____ Estratto del testo

Questo, però, non è tanto dovuto a segnali di particolari vitalità della nostra economia, quanto alla generalizzazione delle difficoltà che il nostro paese aveva già sperimentato, seppur con forme specifiche. È vero che il debito della Francia ha raggiunto quello dell’Italia del 2011, ma se la Francia dovesse affrontare una crisi come quella italiana del 2011 allora cosa accadrebbe al Belpaese in cui nel frattempo il rapporto debito/Pil è salito di altri 23 punti? Indubbiamente l’elevato debito pubblico italiano è un problema che ci trasciniamo da tempo.

________
____ Sezione del dataset

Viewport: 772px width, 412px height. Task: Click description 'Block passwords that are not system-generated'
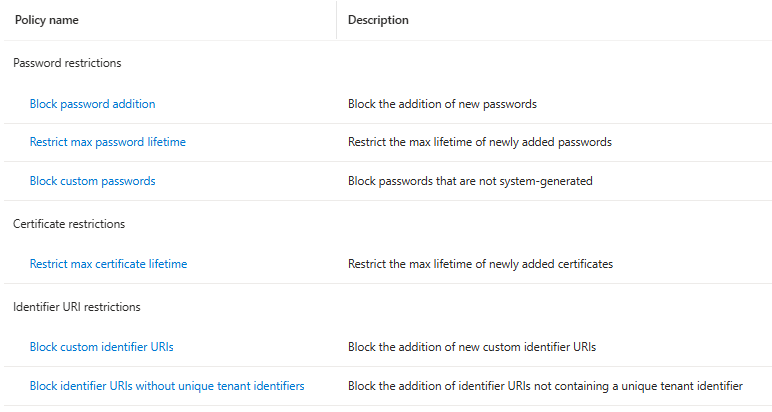tap(470, 181)
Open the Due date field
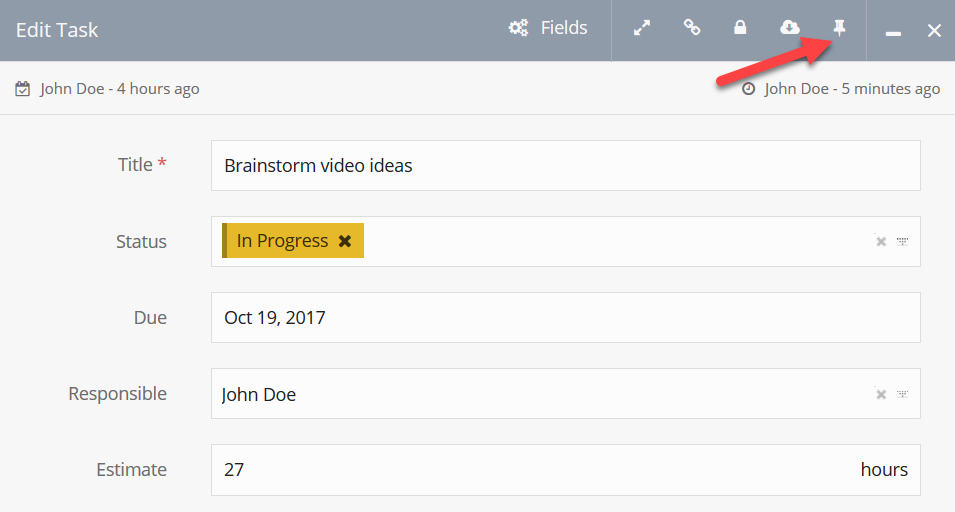955x512 pixels. pos(565,318)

________

Compito da svolgere A - Secondo l'estratto, di quanti punti è salito nel frattempo il rapporto debito/Pil in Italia?
Compito da svolgere B - Riscrivi il passo dell'estratto da "Questo, però, non" fino a "trasciniamo da tempo." compreso, sostituendo "Francia" con "Germania".
Compito da svolgere C - Riassumi l'estratto in due frasi.
Le righe provengono da una fonte diversa da quella dell'estratto.

Soluzione dell'esercizio A - È salito di altri 23 punti.

Soluzione dell'esercizio B -
Questo, però, non è tanto dovuto a segnali di particolari vitalità della nostra economia, quanto alla generalizzazione delle difficoltà che il nostro paese aveva già sperimentato, seppur con forme specifiche. È vero che il debito della Germania ha raggiunto quello dell’Italia del 2011, ma se la Germania dovesse affrontare una crisi come quella italiana del 2011 allora cosa accadrebbe al Belpaese in cui nel frattempo il rapporto debito/Pil è salito di altri 23 punti? Indubbiamente l’elevato debito pubblico italiano è un problema che ci trasciniamo da tempo.

Soluzione dell'esercizio C - L'estratto afferma che il debito della Francia ha raggiunto quello dell'Italia del 2011. Si chiede poi che cosa accadrebbe all'Italia, dove il rapporto debito/Pil è salito di altri 23 punti, se la Francia affrontasse una crisi come quella italiana del 2011, e ricorda che l'elevato debito pubblico italiano è un problema che ci si trascina da tempo.